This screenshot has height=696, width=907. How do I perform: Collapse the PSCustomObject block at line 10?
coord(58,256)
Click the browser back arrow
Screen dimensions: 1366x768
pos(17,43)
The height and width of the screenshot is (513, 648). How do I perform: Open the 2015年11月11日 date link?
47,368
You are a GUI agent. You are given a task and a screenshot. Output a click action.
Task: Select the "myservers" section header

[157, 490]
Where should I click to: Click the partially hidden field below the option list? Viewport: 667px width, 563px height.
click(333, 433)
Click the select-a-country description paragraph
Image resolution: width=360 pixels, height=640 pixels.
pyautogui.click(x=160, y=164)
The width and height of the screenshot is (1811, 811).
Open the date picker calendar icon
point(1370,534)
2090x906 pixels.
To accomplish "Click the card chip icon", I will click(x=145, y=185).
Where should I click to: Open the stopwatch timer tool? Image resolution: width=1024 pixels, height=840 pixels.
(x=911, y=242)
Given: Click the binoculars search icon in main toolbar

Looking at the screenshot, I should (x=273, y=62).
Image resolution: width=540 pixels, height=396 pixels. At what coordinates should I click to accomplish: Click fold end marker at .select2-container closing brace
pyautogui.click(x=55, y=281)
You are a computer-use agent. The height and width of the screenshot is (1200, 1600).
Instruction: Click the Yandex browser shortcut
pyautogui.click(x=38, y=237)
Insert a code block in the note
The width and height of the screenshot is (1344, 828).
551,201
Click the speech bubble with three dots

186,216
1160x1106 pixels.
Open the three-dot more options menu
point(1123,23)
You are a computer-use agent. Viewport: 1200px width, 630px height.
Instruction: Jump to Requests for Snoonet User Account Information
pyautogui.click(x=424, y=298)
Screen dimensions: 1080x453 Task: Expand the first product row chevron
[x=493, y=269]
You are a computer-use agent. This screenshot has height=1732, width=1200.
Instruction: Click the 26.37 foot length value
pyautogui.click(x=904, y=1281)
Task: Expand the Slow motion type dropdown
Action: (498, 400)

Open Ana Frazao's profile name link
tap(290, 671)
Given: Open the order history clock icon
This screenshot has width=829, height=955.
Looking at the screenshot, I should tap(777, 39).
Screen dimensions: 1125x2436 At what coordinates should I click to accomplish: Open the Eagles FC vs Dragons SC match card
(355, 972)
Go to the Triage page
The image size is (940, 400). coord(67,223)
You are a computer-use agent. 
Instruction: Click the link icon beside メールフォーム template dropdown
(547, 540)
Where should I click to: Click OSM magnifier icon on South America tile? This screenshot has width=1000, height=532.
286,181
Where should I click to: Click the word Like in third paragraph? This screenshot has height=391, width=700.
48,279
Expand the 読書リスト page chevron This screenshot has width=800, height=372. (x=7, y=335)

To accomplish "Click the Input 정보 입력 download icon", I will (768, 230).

▶ _Work required_: Lines holding the string "will" are the answer; copy each one from the listing above.

▶ _Exercise output_:
To accomplish "Click the card chip icon", I will click(x=145, y=185).
To accomplish "Click the Input 정보 입력 download icon", I will (768, 230).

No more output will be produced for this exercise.